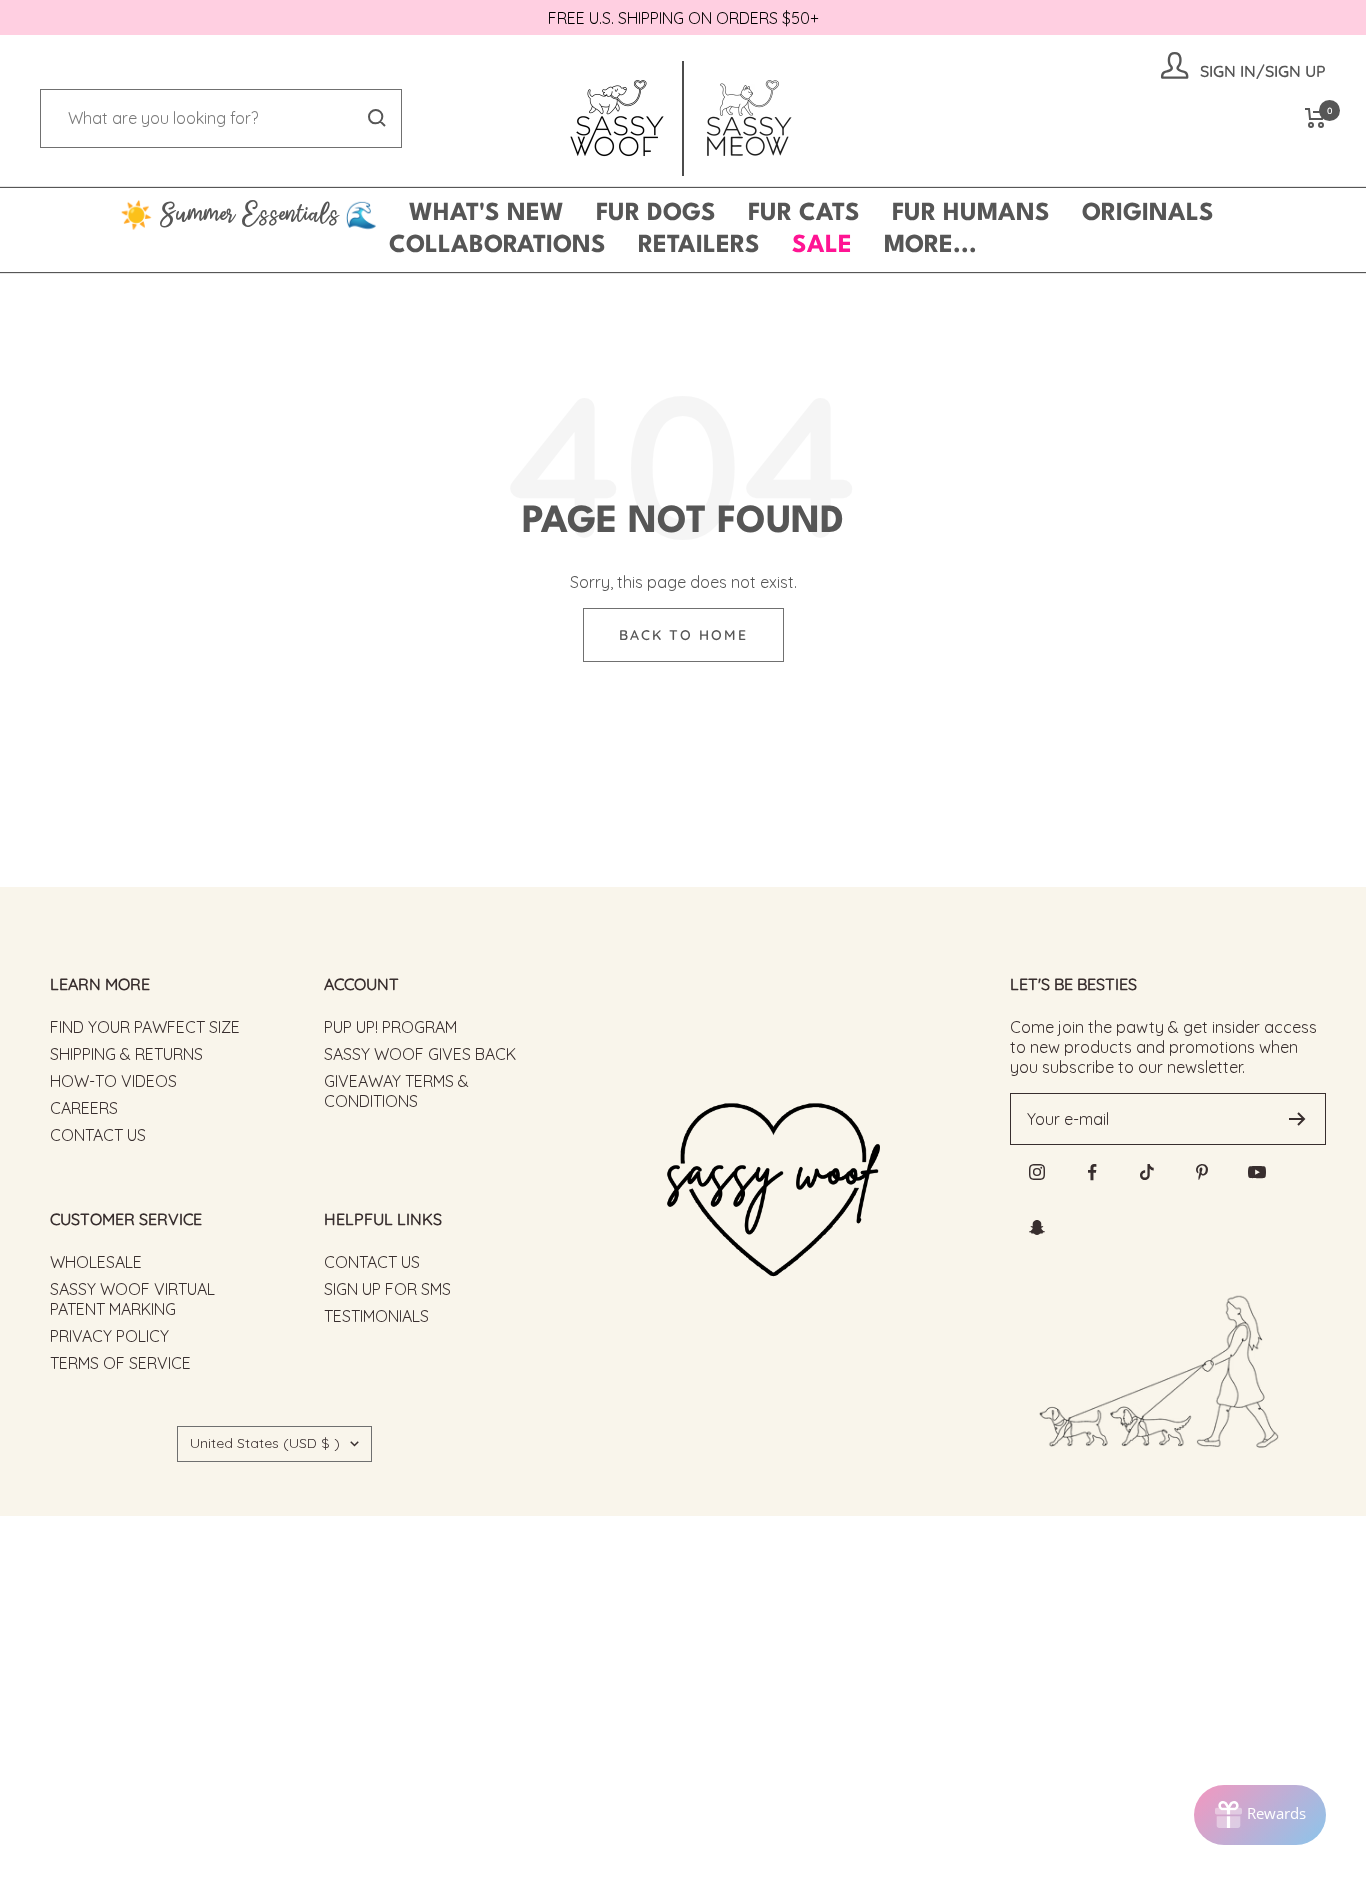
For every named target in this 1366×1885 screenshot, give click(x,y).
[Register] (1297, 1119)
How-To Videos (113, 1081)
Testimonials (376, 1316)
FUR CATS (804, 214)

———

# What you will do
Would you please output each record exactly, leaving the images out?

# Task result
For every named target in this 1366×1885 screenshot, give click(x,y).
[Register] (1297, 1119)
How-To Videos (113, 1081)
Testimonials (376, 1316)
FUR CATS (804, 214)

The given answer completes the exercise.